→ Your objective: Return all lines in the data where the string "computer" can be found.

→ Data in this exercise:

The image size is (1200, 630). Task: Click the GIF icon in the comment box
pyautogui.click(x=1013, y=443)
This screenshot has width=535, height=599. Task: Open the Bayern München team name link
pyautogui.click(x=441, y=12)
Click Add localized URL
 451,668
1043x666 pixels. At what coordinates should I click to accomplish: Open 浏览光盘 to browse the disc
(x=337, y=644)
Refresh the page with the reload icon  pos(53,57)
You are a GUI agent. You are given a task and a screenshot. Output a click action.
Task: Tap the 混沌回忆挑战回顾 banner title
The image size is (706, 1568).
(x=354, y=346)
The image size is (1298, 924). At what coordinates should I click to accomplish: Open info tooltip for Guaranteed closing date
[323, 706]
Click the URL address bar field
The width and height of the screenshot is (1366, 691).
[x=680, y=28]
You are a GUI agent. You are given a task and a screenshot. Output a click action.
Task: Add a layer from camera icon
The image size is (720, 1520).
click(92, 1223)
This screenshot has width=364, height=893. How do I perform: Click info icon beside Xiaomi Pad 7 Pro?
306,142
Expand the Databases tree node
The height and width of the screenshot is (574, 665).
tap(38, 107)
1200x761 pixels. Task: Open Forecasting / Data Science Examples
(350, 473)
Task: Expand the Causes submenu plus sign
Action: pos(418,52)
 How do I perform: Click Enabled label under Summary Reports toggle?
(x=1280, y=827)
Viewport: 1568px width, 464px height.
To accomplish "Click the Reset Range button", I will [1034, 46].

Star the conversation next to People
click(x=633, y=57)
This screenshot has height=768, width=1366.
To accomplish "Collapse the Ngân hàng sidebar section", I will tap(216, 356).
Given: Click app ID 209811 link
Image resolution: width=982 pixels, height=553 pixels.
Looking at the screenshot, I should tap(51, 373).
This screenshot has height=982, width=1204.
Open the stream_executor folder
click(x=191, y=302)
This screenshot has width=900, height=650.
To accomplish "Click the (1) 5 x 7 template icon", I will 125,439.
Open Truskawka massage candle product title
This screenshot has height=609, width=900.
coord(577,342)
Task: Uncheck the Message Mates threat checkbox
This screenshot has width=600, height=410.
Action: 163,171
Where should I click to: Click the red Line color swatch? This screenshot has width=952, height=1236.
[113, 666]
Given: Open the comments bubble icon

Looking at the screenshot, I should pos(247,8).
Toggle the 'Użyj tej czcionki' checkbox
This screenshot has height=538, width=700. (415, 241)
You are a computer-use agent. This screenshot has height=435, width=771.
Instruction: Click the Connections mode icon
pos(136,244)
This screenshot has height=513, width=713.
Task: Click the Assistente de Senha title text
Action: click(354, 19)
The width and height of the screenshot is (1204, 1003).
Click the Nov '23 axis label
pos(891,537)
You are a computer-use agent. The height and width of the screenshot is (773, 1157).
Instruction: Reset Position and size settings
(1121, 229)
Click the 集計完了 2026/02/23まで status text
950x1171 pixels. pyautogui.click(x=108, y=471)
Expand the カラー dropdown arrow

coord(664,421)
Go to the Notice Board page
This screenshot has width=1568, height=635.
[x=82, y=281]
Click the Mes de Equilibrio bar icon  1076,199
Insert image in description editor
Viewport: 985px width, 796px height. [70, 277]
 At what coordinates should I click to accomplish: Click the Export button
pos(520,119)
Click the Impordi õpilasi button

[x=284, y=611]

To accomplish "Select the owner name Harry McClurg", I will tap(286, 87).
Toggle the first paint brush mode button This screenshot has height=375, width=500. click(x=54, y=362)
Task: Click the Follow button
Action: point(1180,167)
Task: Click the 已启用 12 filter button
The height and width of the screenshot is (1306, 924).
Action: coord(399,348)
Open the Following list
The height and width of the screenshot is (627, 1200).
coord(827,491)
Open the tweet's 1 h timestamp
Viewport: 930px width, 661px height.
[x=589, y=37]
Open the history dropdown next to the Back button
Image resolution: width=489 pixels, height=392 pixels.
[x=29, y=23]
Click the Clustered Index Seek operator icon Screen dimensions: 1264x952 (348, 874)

→ Task response:
You are a computer-use agent. This screenshot has height=435, width=771.
You are a computer-use agent. The height and width of the screenshot is (773, 1157).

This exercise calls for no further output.